* **Work to be completed**
Please transcribe exactly the lines from the line holding "Task: Click the browser refresh button" through the end of the data below, and skip any pictures.
________________________________________
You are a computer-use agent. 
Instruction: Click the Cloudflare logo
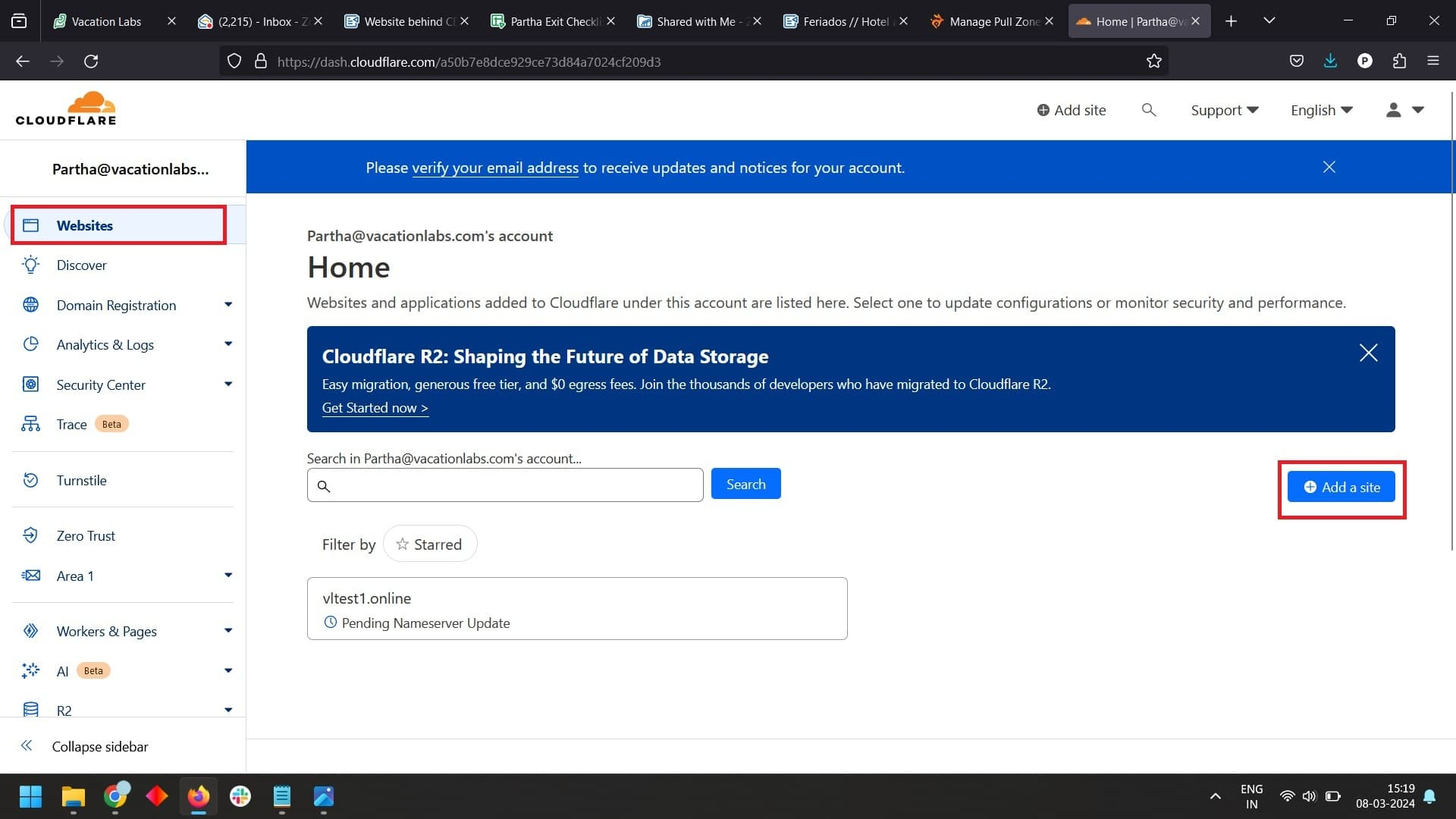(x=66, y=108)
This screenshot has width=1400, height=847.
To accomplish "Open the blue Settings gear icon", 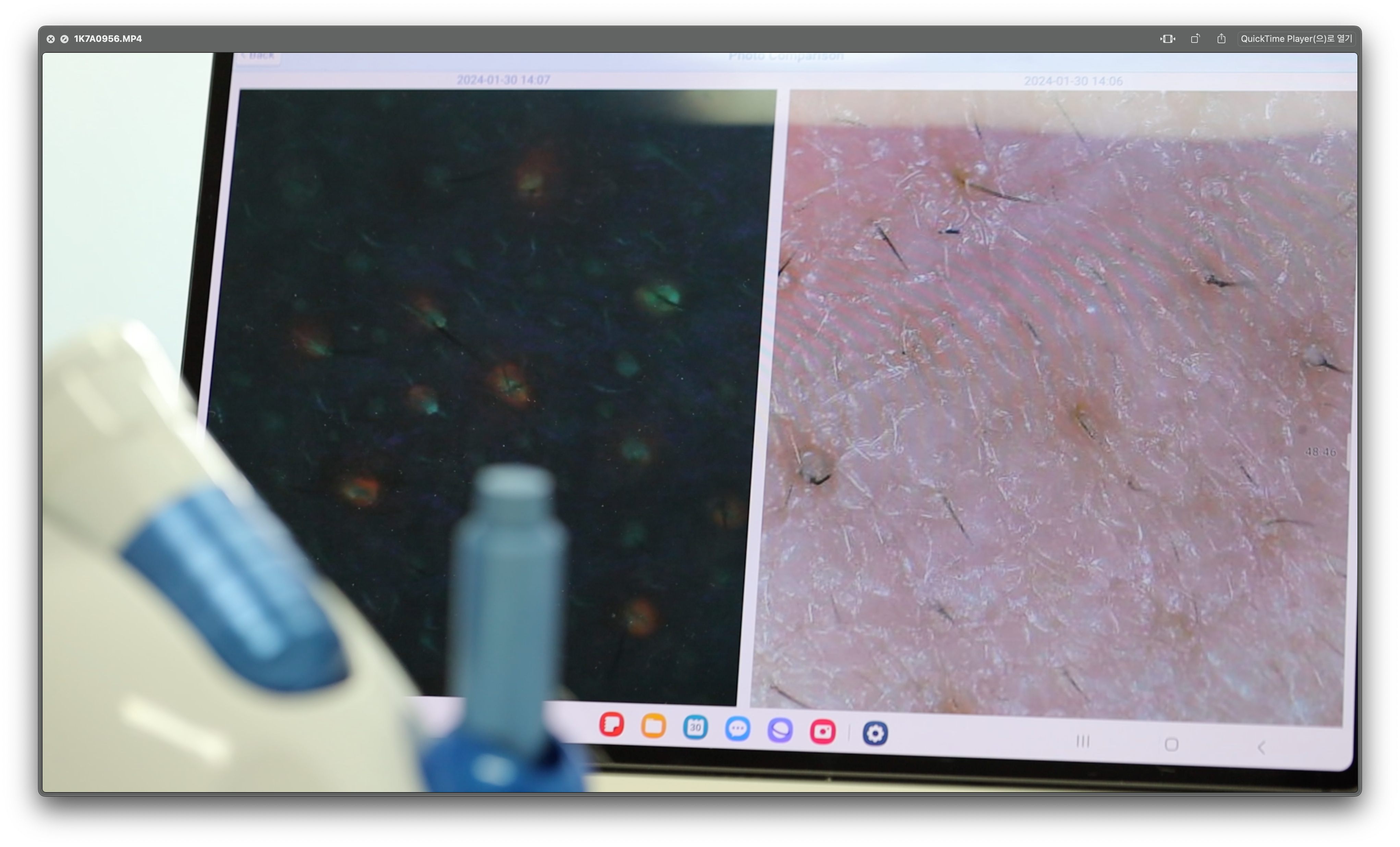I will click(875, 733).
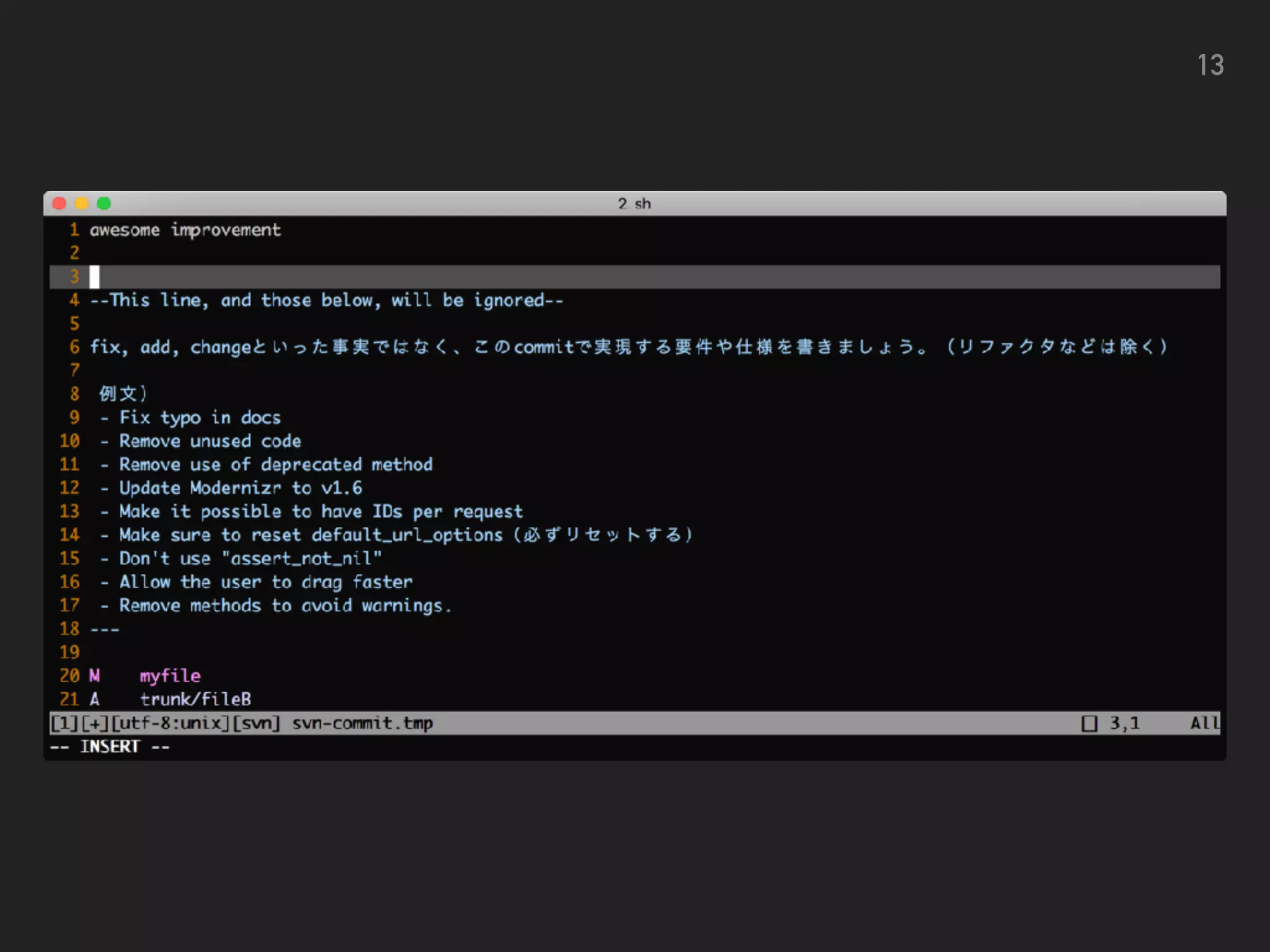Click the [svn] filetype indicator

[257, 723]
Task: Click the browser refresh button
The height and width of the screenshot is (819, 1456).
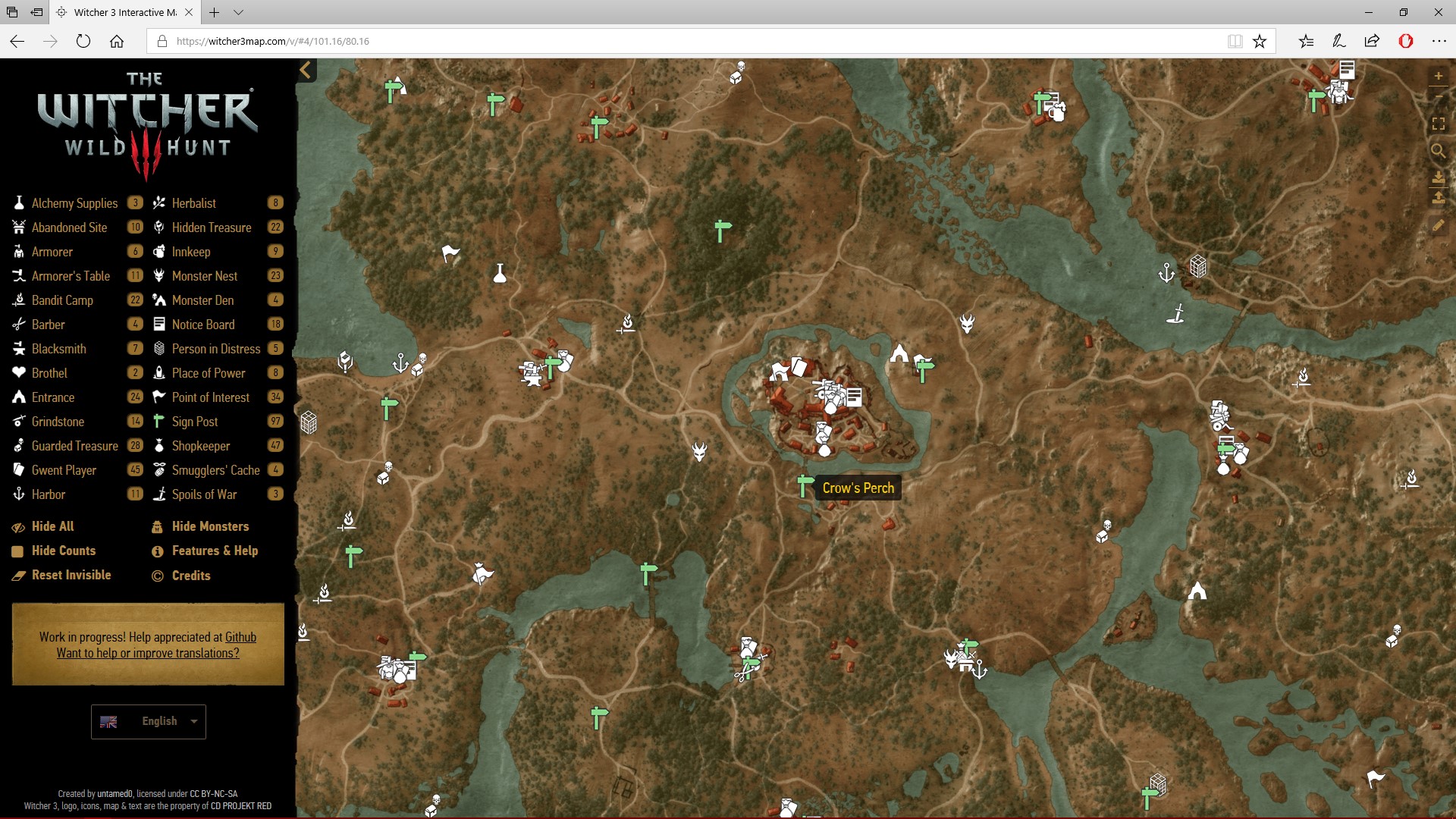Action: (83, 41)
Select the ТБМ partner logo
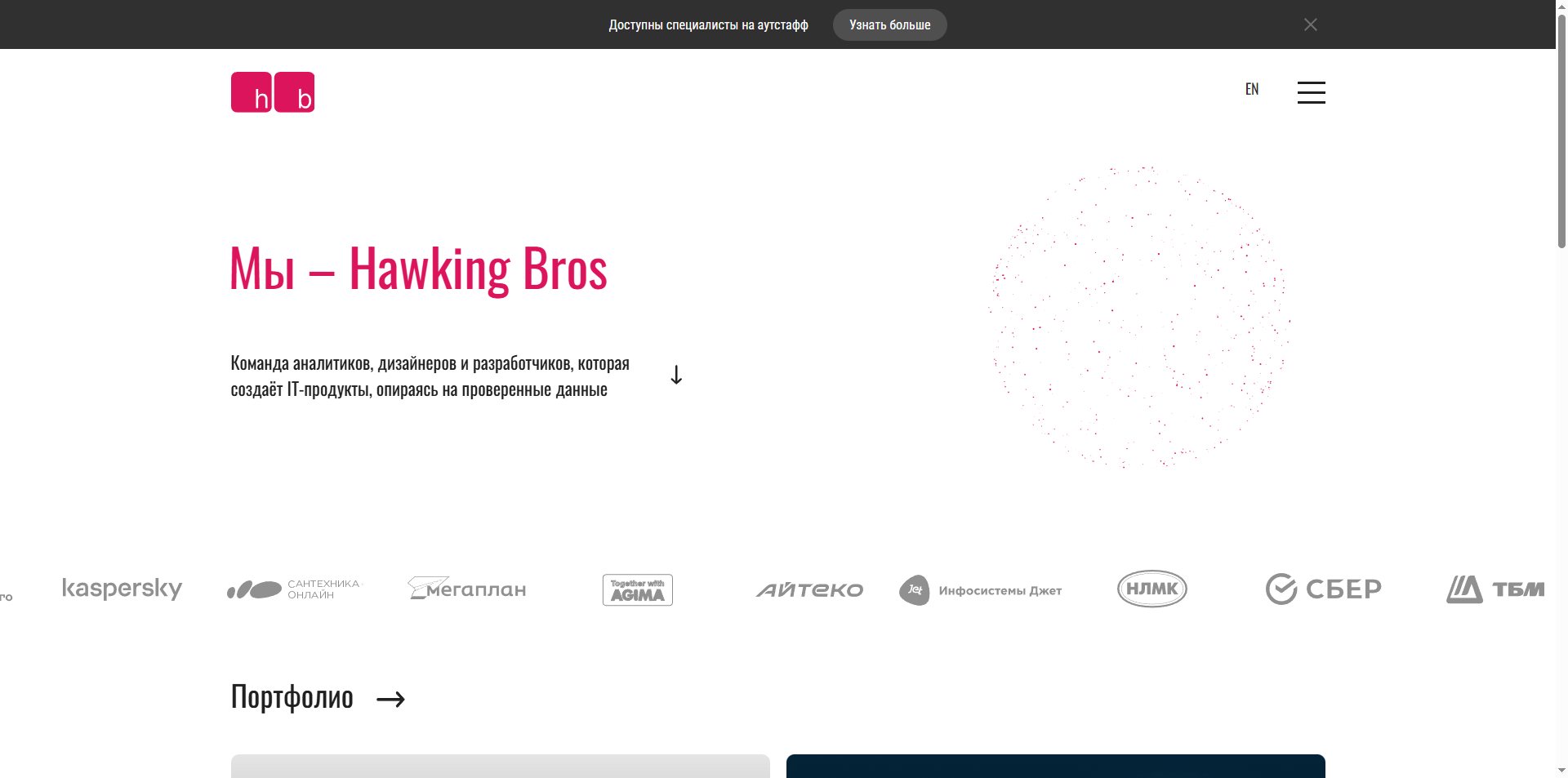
________________________________________
* **Output for this exercise**
Task: Click the browser refresh button
The height and width of the screenshot is (819, 1456).
Action: (83, 41)
Select the ТБМ partner logo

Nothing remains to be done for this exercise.